Your ability to meet the product requirements of the market is very important for success. Meeting quality standards, investing in necessary cooling facilities, delivering a well-packed product, and meeting minimum volume needs can be expensive. This section discusses each of these topics. Carefully analyze the costs involved and the potential returns you expect before entering any distant market.

Quality

Growing and shipping high-quality products is a prerequisite to success in the fresh produce market. In the produce industry, quality is described by "grade" and "standard." There are USDA grades for most commodities and shipping area market order grades for specific commodities. There are generally accepted industry standards and individual buyer standards. You need to know all the grades and standards that apply to the crops you sell.

AMS, USDA has a grading and certification program for various products. The USDA originally established these grades to bring order to the fresh produce industry. Without uniform standards, transactions were difficult, as buyers and sellers in different parts of the country often had different definitions of quality.
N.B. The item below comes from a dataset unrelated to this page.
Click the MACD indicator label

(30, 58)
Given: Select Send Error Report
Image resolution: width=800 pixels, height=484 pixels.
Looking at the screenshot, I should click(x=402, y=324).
Certification services facilitate ordering and purchase by large-volume buyers and assure buyers that the products they receive meet the contract with respect to quality, processing, size, packaging, and delivery.

The USDA considers size, shape, color, and condition when assigning a grade. Grade names might vary. Common grade names include Extra Fancy, Fancy, Good, U.S. No. 1, and U.S. No. 2. Grade descriptions of fresh fruits and vegetables are available from local USDA inspection offices and from state departments of agriculture.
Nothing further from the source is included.